まるで映画か何かのヒーローだ。彼がストーカーじゃなくて俺が産まれたときからの純粋な女の子だったのなら、それこそ映画のヒロインの如く惚れていたかもしれない。
だが、生憎俺はヒロインではない。
当然ヒーローでもない。
そして、友人の自分よりもまだ大分幼い少女達を見捨てられるほど薄情でもない。
だから俺は拳をつよく握り、一つの決心をしてラムサスさんを見上げて告げる。
「ラムサスさん、俺も行きます」
その言葉に彼は驚きの表情を浮かべる。
「ですが」
「連中が俺もターゲットにしているなら、俺が囮になることでやれることがあるかもしれない。作戦の幅が増えるハズです」
その言葉に、これまでずっと黙って話を聞いていたレオが続く。
「俺も行くっスよ。いざという時人手があった方がいいかもしれないですし」
ラムサスさんはその俺達の言葉に一瞬だけ逡巡する様子をみせ──だが次の瞬間には頷いた。

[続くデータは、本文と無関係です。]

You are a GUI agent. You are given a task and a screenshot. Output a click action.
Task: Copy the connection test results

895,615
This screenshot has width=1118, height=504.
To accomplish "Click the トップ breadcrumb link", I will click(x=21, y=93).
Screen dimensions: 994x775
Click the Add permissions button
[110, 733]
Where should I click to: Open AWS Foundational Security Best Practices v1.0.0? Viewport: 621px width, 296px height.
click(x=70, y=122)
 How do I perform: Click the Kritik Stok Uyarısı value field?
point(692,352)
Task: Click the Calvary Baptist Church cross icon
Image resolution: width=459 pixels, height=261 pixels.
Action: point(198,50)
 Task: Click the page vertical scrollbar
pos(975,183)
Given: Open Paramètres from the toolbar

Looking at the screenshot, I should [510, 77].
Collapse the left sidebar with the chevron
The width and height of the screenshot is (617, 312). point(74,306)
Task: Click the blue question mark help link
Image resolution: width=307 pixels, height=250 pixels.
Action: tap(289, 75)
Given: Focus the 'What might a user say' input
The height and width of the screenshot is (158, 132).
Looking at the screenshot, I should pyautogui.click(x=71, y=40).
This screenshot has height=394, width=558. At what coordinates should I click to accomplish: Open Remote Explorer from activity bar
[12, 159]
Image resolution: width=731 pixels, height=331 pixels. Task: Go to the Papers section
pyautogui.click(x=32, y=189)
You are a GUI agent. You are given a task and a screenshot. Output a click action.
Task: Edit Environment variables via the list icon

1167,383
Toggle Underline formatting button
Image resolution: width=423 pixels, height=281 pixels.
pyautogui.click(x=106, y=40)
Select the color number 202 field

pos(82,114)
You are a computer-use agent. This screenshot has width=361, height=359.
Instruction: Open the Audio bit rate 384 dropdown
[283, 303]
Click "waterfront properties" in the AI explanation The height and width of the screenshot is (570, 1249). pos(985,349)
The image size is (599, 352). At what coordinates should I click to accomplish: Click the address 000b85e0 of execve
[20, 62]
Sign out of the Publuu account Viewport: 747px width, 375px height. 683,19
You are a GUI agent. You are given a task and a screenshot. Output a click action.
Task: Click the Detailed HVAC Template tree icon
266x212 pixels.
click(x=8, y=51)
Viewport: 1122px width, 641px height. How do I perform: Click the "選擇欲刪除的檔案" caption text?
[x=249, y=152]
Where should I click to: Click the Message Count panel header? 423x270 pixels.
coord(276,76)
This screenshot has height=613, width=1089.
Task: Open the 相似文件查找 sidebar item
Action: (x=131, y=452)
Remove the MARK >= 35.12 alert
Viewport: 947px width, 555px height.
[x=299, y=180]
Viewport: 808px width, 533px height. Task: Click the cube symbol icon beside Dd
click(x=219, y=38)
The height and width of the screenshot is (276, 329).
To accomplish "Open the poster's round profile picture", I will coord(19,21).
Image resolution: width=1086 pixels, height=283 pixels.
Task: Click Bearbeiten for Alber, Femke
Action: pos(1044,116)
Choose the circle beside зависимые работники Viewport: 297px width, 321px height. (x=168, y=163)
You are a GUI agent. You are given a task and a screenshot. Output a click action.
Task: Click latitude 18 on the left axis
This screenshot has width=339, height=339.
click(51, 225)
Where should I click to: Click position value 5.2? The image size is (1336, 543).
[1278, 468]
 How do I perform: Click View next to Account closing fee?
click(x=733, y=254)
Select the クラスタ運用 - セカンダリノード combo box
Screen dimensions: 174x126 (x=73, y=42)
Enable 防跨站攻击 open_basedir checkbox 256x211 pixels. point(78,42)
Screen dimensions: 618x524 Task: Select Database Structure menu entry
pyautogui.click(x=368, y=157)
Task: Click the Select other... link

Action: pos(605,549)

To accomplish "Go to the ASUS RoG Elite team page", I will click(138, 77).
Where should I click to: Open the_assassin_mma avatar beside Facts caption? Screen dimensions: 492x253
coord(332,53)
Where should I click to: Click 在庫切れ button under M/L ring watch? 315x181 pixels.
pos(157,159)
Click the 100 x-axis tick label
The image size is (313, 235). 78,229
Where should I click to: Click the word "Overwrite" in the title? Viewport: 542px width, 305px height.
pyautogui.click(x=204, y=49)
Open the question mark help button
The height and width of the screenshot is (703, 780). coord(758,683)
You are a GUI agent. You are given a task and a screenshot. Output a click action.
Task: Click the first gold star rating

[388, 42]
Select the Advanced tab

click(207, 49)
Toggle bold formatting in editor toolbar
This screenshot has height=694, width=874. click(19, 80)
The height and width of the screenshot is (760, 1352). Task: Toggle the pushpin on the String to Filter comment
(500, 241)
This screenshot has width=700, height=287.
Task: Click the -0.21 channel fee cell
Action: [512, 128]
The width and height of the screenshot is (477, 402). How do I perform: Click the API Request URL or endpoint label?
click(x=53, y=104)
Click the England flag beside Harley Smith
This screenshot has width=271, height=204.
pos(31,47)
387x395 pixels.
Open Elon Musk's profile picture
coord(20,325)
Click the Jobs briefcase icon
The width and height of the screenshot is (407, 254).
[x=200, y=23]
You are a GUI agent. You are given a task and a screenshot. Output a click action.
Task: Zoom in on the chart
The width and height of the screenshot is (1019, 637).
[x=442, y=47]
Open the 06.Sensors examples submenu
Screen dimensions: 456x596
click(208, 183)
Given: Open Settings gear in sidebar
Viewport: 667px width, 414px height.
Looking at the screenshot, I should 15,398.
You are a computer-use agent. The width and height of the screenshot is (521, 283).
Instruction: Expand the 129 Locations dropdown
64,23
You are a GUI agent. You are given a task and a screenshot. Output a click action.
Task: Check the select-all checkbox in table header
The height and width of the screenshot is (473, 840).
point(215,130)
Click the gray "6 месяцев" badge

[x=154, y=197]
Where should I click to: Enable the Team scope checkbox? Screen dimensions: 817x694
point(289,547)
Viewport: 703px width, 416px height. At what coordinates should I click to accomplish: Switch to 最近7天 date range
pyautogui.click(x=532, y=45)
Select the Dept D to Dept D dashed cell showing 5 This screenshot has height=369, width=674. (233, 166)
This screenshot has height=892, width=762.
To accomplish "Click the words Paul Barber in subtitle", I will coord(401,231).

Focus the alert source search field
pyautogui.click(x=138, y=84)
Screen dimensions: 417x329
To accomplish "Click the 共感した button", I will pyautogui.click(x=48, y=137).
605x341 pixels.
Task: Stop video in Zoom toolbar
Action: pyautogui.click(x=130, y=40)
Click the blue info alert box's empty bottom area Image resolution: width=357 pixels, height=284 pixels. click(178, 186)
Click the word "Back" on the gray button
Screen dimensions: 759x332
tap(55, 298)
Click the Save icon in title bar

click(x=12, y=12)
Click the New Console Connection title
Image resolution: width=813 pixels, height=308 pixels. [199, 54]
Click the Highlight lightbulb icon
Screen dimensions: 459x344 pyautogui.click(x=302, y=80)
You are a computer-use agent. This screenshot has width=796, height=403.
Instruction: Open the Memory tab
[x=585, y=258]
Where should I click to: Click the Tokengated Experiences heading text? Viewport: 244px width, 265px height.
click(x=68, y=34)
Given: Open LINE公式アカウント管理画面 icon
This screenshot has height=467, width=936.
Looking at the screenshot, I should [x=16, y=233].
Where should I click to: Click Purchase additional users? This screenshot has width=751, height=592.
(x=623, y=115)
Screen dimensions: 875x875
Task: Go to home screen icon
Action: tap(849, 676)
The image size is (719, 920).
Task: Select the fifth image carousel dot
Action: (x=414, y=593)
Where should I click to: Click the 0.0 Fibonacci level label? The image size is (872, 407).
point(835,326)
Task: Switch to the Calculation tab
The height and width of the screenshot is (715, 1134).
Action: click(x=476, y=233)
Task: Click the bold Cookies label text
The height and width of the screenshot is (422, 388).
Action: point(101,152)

「わかりました。ここで押し問答している時間もありませんし、ついてきてください。ただ、私の指示なしで動かないように」
彼の言葉に俺とレオはコクリと頷く。
「そしたらすぐに行きましょう。残されている時間はほとんどない」
ラムサスさんが身を翻し、レオがその後についていく。俺もそれに続こうとして、だが足を止めた。